Text to Speech (TTS)
Controls how the agent generates voice responses.- Voice Processor: Selects the provider used for speech synthesis.
- Voice: Defines the voice style used for audio responses.
- Language: Sets the language for speech output.
- Phoneme: Allows custom pronunciation adjustments for specific words or phrases.
Speech to Text (STT)
Controls how user speech is converted into text.- STT Processor: Selects the speech recognition provider.
- VAD Model (Voice Activity Detection): Detects when a user starts and stops speaking.
- EOT Model (End of Turn): Determines when the user has finished speaking.
- Boosted Keywords: Improves recognition accuracy for specific words (e.g., names, locations, services).
- Save Voice Recordings: Enables saving of call recordings for later review.
- EOU Timeout (End of Utterance): Defines how long the system waits before considering speech complete.
- Pause After Transcription: Adds a delay after transcription before processing continues.
Inactivity Settings
Controls how the system handles user inactivity during voice interactions.-
Hang-up Timeout (ms):
Defines how long to wait before ending the call due to inactivity. -
Reask Timeout (ms):
Time before the system prompts the user again after no response. -
Reask Phrases:
Messages used to re-engage the user (e.g., “Could you repeat that?”).
Environment Settings
- Environment Sound:
Adds background audio (or silence) to the interaction.
How It Works
- User speaks → STT converts speech to text
- System processes input using Flow logic
- Response is generated
- TTS converts response to voice
- Audio is played back to the user
Best Practices
- Use Boosted Keywords for domain-specific terms (e.g., vehicles, locations).

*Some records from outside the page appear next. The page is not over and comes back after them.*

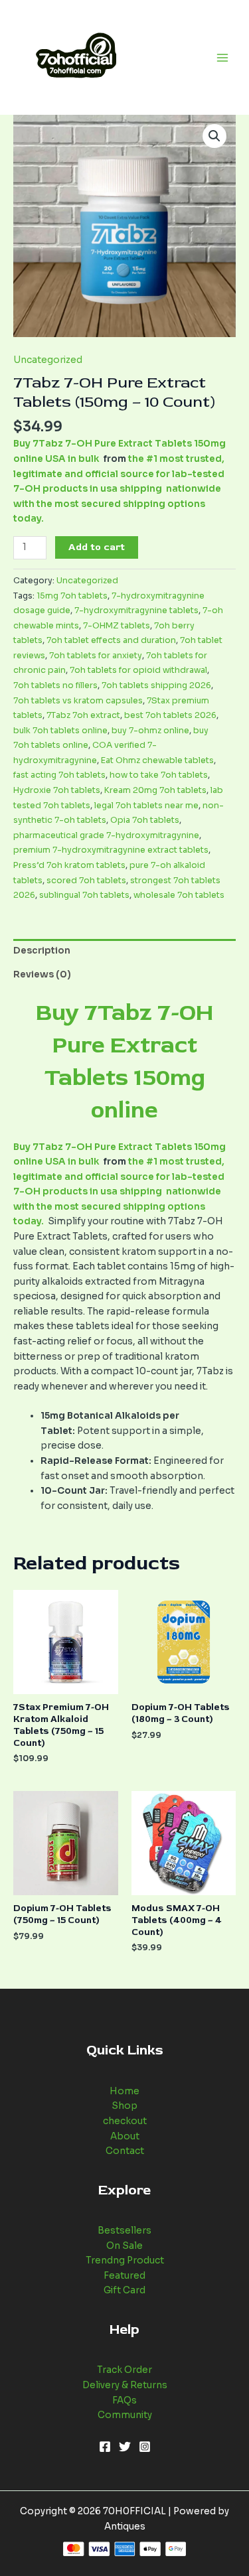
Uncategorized (47, 360)
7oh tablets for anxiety (95, 655)
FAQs (124, 2400)
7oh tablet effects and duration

- Set EOU Timeout carefully to avoid cutting users off too early.
- Use clear and natural Reask Phrases to improve user experience.
- Keep Hang-up Timeout balanced to avoid premature call termination.
- Test voice quality and recognition accuracy in real scenarios.
Notes
- Voice quality and recognition accuracy depend on the selected providers.
- Incorrect timeout settings may interrupt conversations.
- Background noise and accents may affect speech recognition performance.